Fusilatnews – Dalam hidup yang hiruk-pikuk oleh ambisi, manusia kerap bertanya—siapa yang paling dekat dengan Tuhan? Siapa yang didahulukan-Nya? Apakah mereka yang paling lantang menyebut nama-Nya, atau mereka yang paling sunyi dalam menunaikan amanah kehidupan?
Tuhan tidak hidup dalam logika manusia yang gemar menyusun peringkat. Ia tidak memilih berdasarkan simbol, atribut, atau status sosial. Prioritas Tuhan bukanlah hasil dari citra, melainkan buah dari kualitas batin.
Al-Qur’an secara tegas meruntuhkan ilusi keunggulan lahiriah:
“Sesungguhnya yang paling mulia di antara kamu di sisi Allah ialah yang paling bertakwa.”
(QS. Al-Hujurat: 13)
Takwa bukan sekadar ibadah ritual, melainkan kesadaran eksistensial—kesanggupan menjaga diri dari kezaliman, bahkan ketika tak ada yang melihat. Ia adalah kejujuran yang bertahan saat kekuasaan memberi peluang untuk menyimpang.
Tuhan memprioritaskan mereka yang hatinya bersih dari kesombongan.
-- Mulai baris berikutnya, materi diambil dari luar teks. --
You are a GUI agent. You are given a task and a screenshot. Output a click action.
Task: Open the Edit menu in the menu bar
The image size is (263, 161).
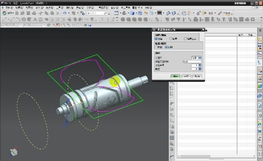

Dalam dunia yang memuja kemenangan dan dominasi, Tuhan justru memihak yang tertindas, yang dilukai, dan yang disisihkan.
“Dan Kami hendak memberi karunia kepada orang-orang yang tertindas di bumi dan menjadikan mereka pemimpin serta menjadikan mereka orang-orang yang mewarisi (bumi).”
(QS. Al-Qashash: 5)
Ayat ini bukan sekadar janji, melainkan prinsip moral sejarah: bahwa kekuasaan tanpa keadilan akan runtuh, dan penderitaan yang dipikul dengan kesabaran akan berbuah kemuliaan.
Rasulullah ﷺ memperingatkan umatnya agar tidak tertipu oleh penampilan religius:
“Sesungguhnya Allah tidak melihat kepada rupa dan harta kalian, tetapi Dia melihat kepada hati dan amal kalian.”
(HR. Muslim)
Hati—itulah pusat penilaian ilahi. Hati yang lembut terhadap sesama, keras terhadap kezaliman, dan jujur terhadap kebenaran.
Tuhan juga memprioritaskan mereka yang berbuat tanpa pamrih, yang memberi tanpa menghitung, yang menolong tanpa menunggu pengakuan.
“Mereka memberikan makanan yang disukainya kepada orang miskin, anak yatim, dan orang yang ditawan, (seraya berkata) ‘Sesungguhnya kami memberi makan kepadamu hanya karena Allah; kami tidak menghendaki balasan dan tidak pula ucapan terima kasih.’”
(QS. Al-Insan: 8–9)
Dalam ayat ini, Tuhan memuliakan ketulusan—sebuah nilai yang kian langka di zaman ketika kebaikan pun dipamerkan.
Maka, siapa yang diprioritaskan Tuhan?
Bukan mereka yang merasa paling benar, melainkan mereka yang paling takut menyakiti.
Bukan mereka yang paling tinggi posisinya, melainkan yang paling rendah hatinya.
Bukan mereka yang paling keras berteriak atas nama Tuhan, melainkan yang paling sunyi menjaga amanah-Nya.
Tuhan memihak yang jujur di tengah kebohongan, yang adil di tengah kekuasaan, dan yang sabar di tengah penindasan.
Dan barangkali, justru mereka yang tak merasa layaklah yang paling dekat dalam pandangan-Nya.
“Allah bersama orang-orang yang bertakwa dan orang-orang yang berbuat kebaikan.”
(QS. An-Nahl: 128)
Di sanalah prioritas Tuhan bersemayam—pada nurani yang hidup, bukan pada ego yang bersuara.